- Goal of the exercise
Scan the records below for the line containing "You are a GUI" and the line containing "This screenshot has height=497, width=431.". Copy both, plus every line between, exactly.

- Recorded data
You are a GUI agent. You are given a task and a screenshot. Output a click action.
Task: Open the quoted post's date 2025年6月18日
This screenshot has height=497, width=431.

* * *

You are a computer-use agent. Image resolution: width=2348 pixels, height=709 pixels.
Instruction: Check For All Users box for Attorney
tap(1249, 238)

- Written answer
You are a GUI agent. You are given a task and a screenshot. Output a click action.
Task: Open the quoted post's date 2025年6月18日
This screenshot has height=497, width=431.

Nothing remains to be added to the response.